Thursday, September 27, 2007

Struts2 - Part II : Moving ahead

Configuration :
A typical web.xml file of Struts 1


    <servlet>

<servlet-name>action</servlet-name>

<servlet-class>org.apache.struts.action.ActionServlet</servlet-class>

<init-param>

<param-name>config</param-name>

<param-value>/WEB-INF/struts-config.xml</param-value>

</init-param>

<load-on-startup>2</load-on-startup>

</servlet>



<servlet-mapping>

<servlet-name>action</servlet-name>

<url-pattern>*.do</url-pattern>

</servlet-mapping>
In Struts 2 the most significant change is that the dispatcher has been changed from a servlet to a servlet filter.


    <filter>

<filter-name>webwork</filter-name>

<filter-class>

org.apache.struts.action2.dispatcher.FilterDispatcher

</filter-class>

</filter>



<filter-mapping>

<filter-name>webwork</filter-name>

<url-pattern>/*</url-pattern>

</filter-mapping>
For Struts, the servlet configuration provides an init-param tag that defines the names of the files used to configure Struts. Struts2 does not have such a configuration parameter. Instead, the default configuration file for Struts2 has the name "struts.xml" and needs to be on the classpath of the web application.
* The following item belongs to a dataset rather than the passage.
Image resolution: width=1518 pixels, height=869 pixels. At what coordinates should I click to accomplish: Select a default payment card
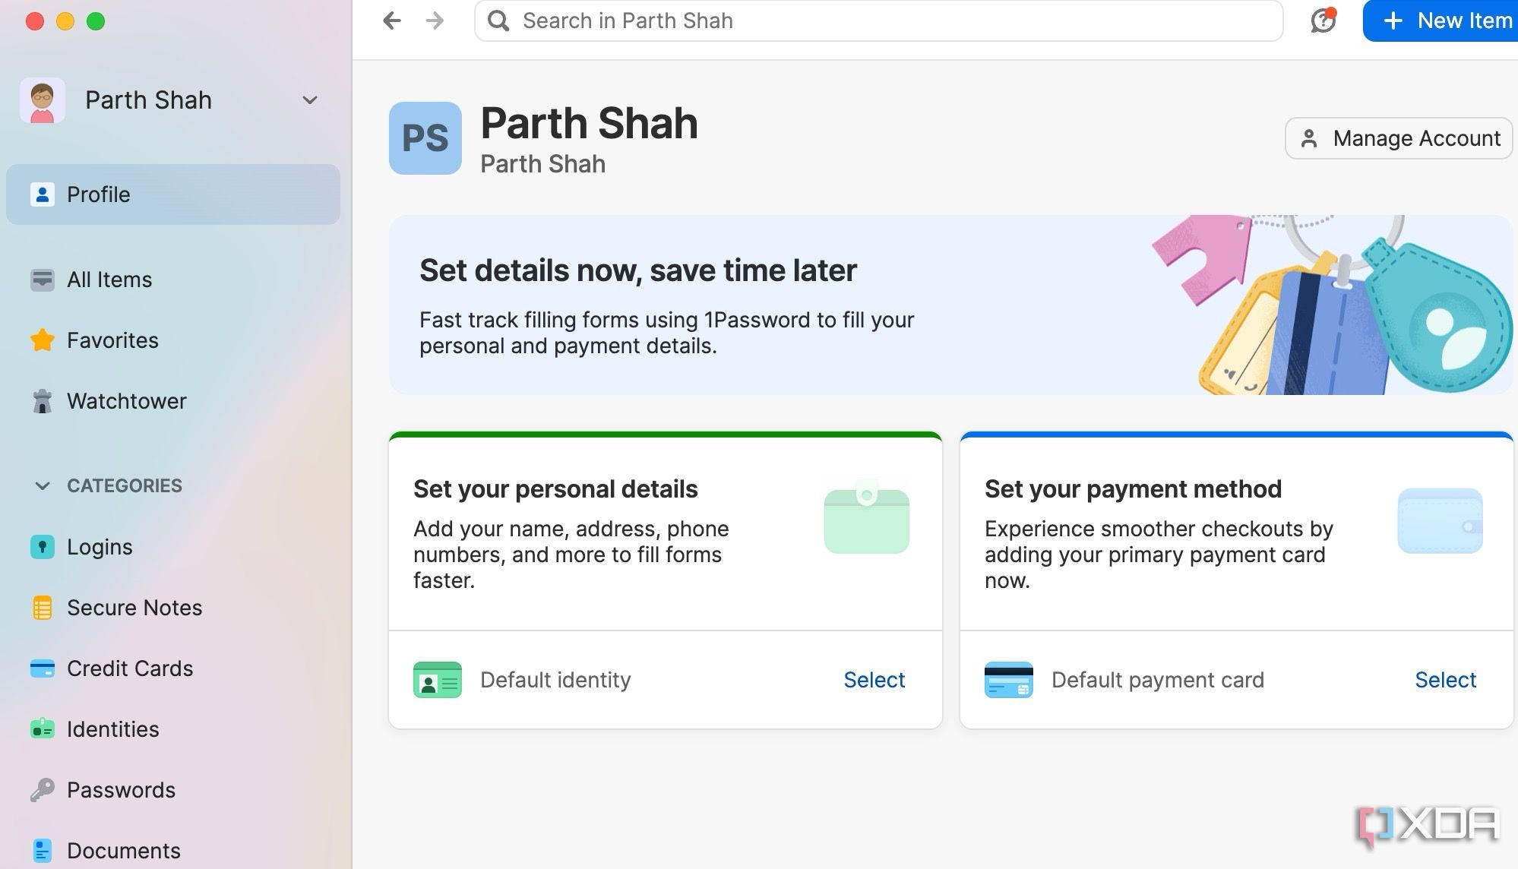point(1445,680)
A Struts 2 : Struts.xml file

<struts>

<include file="struts-default.xml"/>



<constant name="struts.enable.DynamicMethodInvocation" value="false" />

<constant name="struts.devMode" value="true" />



<!-- Add packages here -->

<package name="default" extends="struts-default">



<action name="home" class="com.dev.mystruts2.MyAction">

<result>/WEB-INF/pages/helloWord.jsp</result>

</action>

</package>

</struts>


Struts 1 Action Class :


public class MyAction extends Action {
public ActionForward execute(ActionMapping mapping,
ActionForm form,
HttpServletRequest request,
HttpServletResponse response)
throws Exception {
// do the work
return (mapping.findForward("success"));
}
}


Struts 2 Action :


public class MyAction {
public String execute() throws Exception {
// do the work
return "success";
}
}


The first thing you may have noticed is that the action doesn't extend any classes or interfaces. In fact, it goes further than this. By convention, the method invoked in the processing of an action is the "execute" method - but it doesn't have to be. Any method that follows the method signature public String methodName() can be invoked through configuration.

Next, the return object is a String. If you don't like the idea of string literals in your code, there is a helper interface Action available that provides the common results of "success", "none", "error", "input" and "login" as constants.